Friday, August 01, 2008
So basically, what SearchMonkey does is allow publishers to push their customized content look and feel right into the Yahoo Search results. Well, not push, actually, but make available, based on open formats. So for users who opt into the widget for any given company's rich content, if the listing for that content comes up in search results, custom look-and-feel info included. So if it's a Yelp review, you get a bit of the Yelp "richness, look, and feel" right on Yahoo.
When I search for "g h johnson toronto," a review from HomeStars comes up in the SERP's. The user (if they have opted in) sees a small inobtrusive HomeStars logo. It goes no farther than that unless they also click on the down arrow. This provides custom, rich information without leaving the search results page: our custom star rating icon, the average rating, a synopsis of the most recent review, and three links so that a searcher could then click for photos, all reviews in that city, or top rated companies in the furniture category.
It's pretty cool Yahoo is allowing for this level of richness for custom content right in the SERP's, but in a mostly opt-in environment. This could go in any number of directions, but for now, unsurprisingly, they are taking a cautious route.
Labels: metadata, search
Wednesday, July 16, 2008
This very timely post by Google Fellow Amit Singhal gives us a brilliant capsule summary of past and present trends in information retrieval. Most of those who pay close attention will be familiar with the high level trends, as well as some of the bells and whistles that search engines have added that do a great job of guessing at user intent.
In nearly every bullet point though, there is an unspoken assumption that is at odds with the thinking of at least half the "folks new to search" I encounter - those just now thinking about beefing up their business' visibility on search engines. Namely: Singhal's post assumes that the search technology has something substantive to index, consider, and rank for the benefit of those seeking information. Today's search engines could care less about ranking "sites," "pages," and "companies," outside of any context like "there is something textual on that site, page, and to do with that company that we can search for."
In other words, doing better in search isn't primarily about labeling, it's about substance, and most of that substance - this is what Singhal's bullet points merely assume, but do not spell out in the painfully scolding type of language that will be needed to get the message to sink in for those seeking magic ranking elixirs - is text.
Yes, we can specifically find images, videos, and yadda yadda yadda, if they are indeed helpfully labeled and we go looking for them. Universal and blended search will include these in results, too.
That being said, newbies to search still overfocus on the zen of labeling and ranking, even when it comes to pages, sites, and presences which are a largely empty vessels.
For search engines to find and rank and care about you - you've got to have a strategy to go ahead and create that (still largely textual, written, compelling, relevant, useful) content.
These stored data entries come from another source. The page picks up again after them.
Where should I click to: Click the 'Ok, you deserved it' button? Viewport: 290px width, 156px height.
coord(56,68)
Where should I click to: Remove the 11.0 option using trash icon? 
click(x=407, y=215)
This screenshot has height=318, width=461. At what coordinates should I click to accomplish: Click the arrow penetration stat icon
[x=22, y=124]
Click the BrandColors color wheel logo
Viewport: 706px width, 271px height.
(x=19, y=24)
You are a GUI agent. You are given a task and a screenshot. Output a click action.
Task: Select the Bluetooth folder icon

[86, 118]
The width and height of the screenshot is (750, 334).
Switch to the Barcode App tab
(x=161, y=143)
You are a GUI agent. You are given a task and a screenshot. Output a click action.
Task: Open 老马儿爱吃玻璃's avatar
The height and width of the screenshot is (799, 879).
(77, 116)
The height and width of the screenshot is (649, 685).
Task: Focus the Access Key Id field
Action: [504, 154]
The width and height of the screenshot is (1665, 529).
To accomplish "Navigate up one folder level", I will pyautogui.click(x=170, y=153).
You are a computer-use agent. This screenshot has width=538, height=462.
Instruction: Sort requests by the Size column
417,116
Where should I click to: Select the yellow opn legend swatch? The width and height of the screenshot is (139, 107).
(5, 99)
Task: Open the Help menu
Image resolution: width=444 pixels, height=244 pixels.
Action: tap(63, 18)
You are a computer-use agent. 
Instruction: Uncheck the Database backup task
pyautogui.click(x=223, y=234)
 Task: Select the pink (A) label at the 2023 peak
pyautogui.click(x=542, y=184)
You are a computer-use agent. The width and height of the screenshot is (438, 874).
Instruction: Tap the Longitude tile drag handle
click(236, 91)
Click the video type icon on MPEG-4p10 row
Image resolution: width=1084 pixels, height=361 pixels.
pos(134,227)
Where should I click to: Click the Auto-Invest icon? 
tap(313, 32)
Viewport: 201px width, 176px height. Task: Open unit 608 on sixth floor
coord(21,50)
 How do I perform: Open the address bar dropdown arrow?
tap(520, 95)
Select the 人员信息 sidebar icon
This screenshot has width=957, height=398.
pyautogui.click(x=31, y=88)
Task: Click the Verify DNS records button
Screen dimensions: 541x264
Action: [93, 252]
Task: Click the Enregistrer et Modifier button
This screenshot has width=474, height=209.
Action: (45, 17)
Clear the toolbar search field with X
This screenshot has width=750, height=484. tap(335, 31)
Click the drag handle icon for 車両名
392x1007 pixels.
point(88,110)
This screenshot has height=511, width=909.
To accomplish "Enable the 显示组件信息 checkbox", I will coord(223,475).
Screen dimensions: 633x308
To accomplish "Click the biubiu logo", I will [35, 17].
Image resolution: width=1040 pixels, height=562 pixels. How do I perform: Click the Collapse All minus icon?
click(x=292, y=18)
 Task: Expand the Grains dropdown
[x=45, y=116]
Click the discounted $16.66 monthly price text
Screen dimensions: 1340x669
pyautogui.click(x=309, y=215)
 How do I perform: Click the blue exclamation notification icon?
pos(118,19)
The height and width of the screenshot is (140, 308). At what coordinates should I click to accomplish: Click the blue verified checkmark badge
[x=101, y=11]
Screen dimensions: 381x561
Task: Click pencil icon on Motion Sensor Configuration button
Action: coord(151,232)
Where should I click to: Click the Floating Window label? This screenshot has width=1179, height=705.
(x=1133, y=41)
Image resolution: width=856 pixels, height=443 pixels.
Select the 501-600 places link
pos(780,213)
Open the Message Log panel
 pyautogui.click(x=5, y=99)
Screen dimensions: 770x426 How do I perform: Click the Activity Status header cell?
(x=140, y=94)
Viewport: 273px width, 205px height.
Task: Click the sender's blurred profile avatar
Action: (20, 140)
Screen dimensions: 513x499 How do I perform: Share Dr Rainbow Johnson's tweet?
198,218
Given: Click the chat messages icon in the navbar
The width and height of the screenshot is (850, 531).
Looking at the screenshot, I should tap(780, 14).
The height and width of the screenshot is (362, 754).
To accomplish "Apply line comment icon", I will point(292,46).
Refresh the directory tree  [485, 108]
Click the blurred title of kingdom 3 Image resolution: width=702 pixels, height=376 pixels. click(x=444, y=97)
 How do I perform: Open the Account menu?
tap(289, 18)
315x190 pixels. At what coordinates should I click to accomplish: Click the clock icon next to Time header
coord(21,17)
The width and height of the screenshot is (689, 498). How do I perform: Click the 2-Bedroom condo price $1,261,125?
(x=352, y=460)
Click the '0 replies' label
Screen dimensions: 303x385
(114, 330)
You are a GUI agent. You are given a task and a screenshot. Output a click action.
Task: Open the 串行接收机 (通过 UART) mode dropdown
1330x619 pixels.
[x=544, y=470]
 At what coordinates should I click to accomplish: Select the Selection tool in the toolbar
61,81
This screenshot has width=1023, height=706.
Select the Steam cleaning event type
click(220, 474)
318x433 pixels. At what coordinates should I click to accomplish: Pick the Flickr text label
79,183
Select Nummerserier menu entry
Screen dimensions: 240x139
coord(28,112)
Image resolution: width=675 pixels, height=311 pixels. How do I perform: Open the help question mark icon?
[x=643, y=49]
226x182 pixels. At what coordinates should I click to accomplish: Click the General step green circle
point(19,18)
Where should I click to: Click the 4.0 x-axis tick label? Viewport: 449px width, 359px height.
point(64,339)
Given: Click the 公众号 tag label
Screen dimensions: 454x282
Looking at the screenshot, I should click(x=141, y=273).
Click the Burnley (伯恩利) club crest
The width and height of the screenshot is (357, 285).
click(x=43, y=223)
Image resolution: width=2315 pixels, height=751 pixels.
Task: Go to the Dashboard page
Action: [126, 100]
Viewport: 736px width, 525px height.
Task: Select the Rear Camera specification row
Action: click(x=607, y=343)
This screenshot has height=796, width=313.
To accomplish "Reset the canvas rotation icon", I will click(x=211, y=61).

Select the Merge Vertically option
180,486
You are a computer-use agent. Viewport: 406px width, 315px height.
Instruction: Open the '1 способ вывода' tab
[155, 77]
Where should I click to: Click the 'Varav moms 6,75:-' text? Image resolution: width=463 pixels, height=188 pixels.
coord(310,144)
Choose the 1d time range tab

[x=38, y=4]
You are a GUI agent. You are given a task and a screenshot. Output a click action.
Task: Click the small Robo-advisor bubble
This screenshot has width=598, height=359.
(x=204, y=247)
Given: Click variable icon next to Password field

Seems obvious, right? Apparently, not to everyone.
This reminds me of the very recent post by Vanessa Fox where she expresses skepticism about Google being "better" at "crawling Flash." Tain't nothin' wrong with animations, and someday heck yeah, wouldn't it be nice if the technology got better at OCR, image recognition, and mind-reading. But for now, all you're doing is sort of better-labeling and better-handling what is really, in the end, still an empty vessel when it comes to the core rank-and-feature-textual-content ethos of search engines as narrated by Singhal. The indignation expressed by some of the commenters on Fox's post indicates that the message hasn't really sunk in. People like to think, hope -- even demand! -- that search engines should care about empty pages that people merely label. (Sorry for calling all your ponderous Flash introduction homepages "empty." That's just the way I feel. Hoping that'll get noticed on search engines because you spent a bunch of cash making an animation... well, that's just a cop-out. Is it really content?)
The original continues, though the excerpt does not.